Phase 2 Earthquake
Mare (1984)
observed a destruction layer in a
triapsidal
basilica on the north Tall in Area A. He
reports that “on the preserved surface of the
apse" and in much of the area on both sides
of the apse was "a layer of plaster that, due to the
Umayyad pottery sherds found there," suggests that
the plaster surfaces were laid "subsequent to the time of the Umayyad conquest
in A.D. 636” and the church was destroyed afterwards. He adds that “violent
earthquake activity" may have also been responsible for
"displacing of
ashlar
blocks” and that this may
suggest an 8th century date for the church’s destruction,
possibly "the earthquake of
A.D. 746 [JW: actually 749] which caused great
destruction at nearby Tiberias and Jerash.”
Vila in Lichtenberger and Raja (2025: 99) likewise
concluded that the
triapsidal
basilica on the north Tall in Area A was
destroyed by a mid-8th-century CE earthquake, after
which he contends it was used for domestic and light industrial
purposes during the Early Abbasid period.
Vila in Lichtenberger and Raja (2025) also reported
that the church on the south Tall in Area D appears to
have been destroyed by the same earthquake.

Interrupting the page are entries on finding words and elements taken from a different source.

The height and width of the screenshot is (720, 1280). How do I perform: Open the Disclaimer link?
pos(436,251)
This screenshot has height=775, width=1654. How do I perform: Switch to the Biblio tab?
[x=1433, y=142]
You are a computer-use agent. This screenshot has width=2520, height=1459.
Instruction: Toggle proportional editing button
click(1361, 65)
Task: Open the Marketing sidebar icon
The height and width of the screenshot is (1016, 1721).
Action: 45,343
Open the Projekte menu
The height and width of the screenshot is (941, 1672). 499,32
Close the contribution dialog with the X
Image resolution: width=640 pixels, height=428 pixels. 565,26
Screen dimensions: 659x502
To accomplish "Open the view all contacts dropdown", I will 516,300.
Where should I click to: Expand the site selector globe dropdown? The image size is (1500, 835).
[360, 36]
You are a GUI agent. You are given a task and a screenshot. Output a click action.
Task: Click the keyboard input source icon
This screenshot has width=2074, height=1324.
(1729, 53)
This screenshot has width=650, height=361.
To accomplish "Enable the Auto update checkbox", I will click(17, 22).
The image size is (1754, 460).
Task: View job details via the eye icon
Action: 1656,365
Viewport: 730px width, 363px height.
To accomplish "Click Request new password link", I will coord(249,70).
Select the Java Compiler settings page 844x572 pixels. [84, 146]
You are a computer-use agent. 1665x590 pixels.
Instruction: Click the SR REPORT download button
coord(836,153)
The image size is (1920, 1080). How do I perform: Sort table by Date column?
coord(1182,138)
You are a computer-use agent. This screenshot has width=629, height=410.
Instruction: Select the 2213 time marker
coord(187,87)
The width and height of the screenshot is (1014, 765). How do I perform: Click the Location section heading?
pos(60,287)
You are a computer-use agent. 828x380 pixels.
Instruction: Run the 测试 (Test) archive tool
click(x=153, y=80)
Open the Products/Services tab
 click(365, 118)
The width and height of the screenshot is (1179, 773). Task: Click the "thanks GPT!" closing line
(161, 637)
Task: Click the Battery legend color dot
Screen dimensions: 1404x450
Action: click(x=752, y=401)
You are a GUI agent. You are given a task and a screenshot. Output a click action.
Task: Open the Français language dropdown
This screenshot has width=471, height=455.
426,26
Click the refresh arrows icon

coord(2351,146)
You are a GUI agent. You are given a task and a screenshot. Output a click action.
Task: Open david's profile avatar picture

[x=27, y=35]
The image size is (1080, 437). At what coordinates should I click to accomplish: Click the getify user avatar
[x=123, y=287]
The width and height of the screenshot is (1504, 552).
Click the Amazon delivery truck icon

Archaeoseismic evidence uncovered in excavations of
this church included an oriented fall of
Corinthian columns
and depressions in the floor of the
nave where
fallen ashlars impacted. Finally,
Vila in Lichtenberger and Raja (2025) also noted
mid-8th-century CE earthquake evidence in the
basilica of Area E, including an oriented column fall,
“indentations in the floor surfaces from ashlars that
fell from a significant height,” and several “whole
objects, such as a green glazed pot and other pottery
and metal objects which clearly belong to the eighth
century and were crushed under falling debris.”